The Wine and Brandy Corporation conditions are interesting for at least 2 reasons. The first was that Mr Sullivan proposed them so that he was not at the mercy of the licensor’s potentially subjective whim about whether or not his wine was of an acceptable quality. Secondly, while Mr Sullivan had no idea what standard was required for export approval, apparently over 99% of wine submitted to the Australian Wine and Brandy Corporation qualified for export approval.
Perram J had no trouble finding that Wild Turkey had not exercised actual control over Mr Sullivan’s use of the Wild Geese Wines trade mark. The question was whether the potential for such control was enough.
First, Perram J considered that a trade mark licence under the 1955 Act would be valid only if control was actually exercised over the licensee.

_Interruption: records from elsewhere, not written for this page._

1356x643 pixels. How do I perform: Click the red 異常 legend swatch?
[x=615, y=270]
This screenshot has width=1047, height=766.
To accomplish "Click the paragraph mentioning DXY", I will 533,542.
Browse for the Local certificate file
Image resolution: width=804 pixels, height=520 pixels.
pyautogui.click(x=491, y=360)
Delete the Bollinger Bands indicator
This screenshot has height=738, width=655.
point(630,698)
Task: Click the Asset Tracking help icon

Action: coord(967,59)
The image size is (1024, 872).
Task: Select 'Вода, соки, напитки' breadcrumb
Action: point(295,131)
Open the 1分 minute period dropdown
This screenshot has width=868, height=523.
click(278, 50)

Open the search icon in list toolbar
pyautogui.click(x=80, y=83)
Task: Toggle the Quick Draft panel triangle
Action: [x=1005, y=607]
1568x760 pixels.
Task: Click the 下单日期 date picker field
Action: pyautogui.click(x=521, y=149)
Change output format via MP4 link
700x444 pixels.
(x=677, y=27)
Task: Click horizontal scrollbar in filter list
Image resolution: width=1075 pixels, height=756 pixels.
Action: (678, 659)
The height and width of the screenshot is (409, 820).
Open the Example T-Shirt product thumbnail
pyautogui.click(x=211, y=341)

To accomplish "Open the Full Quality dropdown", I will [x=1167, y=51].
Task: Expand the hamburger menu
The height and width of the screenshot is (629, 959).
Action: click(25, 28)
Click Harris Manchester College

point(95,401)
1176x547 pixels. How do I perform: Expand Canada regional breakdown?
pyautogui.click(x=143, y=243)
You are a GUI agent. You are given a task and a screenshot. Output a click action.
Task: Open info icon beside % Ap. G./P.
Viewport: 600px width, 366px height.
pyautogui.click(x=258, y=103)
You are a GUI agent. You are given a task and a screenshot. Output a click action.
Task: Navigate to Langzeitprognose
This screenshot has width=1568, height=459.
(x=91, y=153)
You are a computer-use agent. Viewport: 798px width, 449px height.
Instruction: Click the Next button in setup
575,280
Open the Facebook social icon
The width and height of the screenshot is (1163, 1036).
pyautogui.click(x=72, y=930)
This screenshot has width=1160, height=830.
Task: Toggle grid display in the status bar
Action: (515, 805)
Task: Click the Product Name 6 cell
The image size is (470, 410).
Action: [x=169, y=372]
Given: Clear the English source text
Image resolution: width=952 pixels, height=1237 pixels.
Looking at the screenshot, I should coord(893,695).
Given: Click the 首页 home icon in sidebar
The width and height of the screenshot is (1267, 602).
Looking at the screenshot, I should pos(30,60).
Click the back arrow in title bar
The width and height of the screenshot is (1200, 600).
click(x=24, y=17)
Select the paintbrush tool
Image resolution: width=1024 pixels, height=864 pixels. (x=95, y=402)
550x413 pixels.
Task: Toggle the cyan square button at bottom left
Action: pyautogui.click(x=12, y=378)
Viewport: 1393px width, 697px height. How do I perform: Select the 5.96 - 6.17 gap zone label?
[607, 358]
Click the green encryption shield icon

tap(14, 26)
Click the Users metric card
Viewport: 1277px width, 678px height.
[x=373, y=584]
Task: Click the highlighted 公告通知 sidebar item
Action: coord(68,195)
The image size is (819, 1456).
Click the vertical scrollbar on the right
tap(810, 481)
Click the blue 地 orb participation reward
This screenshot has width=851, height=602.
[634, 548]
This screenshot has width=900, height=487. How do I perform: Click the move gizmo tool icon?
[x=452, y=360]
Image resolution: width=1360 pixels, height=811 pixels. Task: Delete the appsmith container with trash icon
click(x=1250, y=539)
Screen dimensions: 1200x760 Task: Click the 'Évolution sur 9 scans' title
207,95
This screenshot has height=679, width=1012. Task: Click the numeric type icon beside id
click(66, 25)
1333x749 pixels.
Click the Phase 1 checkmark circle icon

Secondly, his Honour considered that what needed to be shown under the 1955 Act was a connection in the course of trade. This was different to what was required under s 17 of the 1995 Act and the requirements for authorised use under s 7 and s 8.
Left to his own devices, Perram J considered that the requirements for authorised use still required that control actually be exercised over the licensee. However, his Honour considered he was bound by the Full Court’s decision in Yau Entertainment to find that the potential to exercise control was sufficent. As Wild Turkey had that potential through the terms of the licence agreement, Mr Sullivan’s use qualified as authorised use and so his sales under the trade mark in the relevant period, while small, were sufficient to defeat the non-use action.
If his Honour had found that potential control had not been sufficient, he would not have exercised a discretion against removal.
Skyy Spirits LLC v Lodestar Anstalt  FCA 509
- For this round of the dispute owned by Skyy Spirits, part of the Campari group. Previously, the relevant entity had been Austin Nichols. ?
- Still held by Lodestar Anhalt, a Lichtenstein corporation. More wild geese. ?
- Authorised use counts as use by the trade mark owner: s 7(3). ?
- One can imagine that the impending removal action may have been the trigger for Wild Turkey’s “sudden” interest in exercising control. Things are perhaps not so clear as that: in fact, from 2007 to 2010, Mr Sullivan was only offering for sale a merlot he had bottled in 2004. It was not until 2010 that he bottled a pinot noir, which did not go on the market until later in 2011. The reported reasons do not indicate whether anyone on the Wild Turkey side ever tasted the merlot as part of the “licensing” process although, as Wild Turkey had the onus to rebut the non-use allegation, one might expect it would have to have led evidence to establish that – if it wished to rely on it. ?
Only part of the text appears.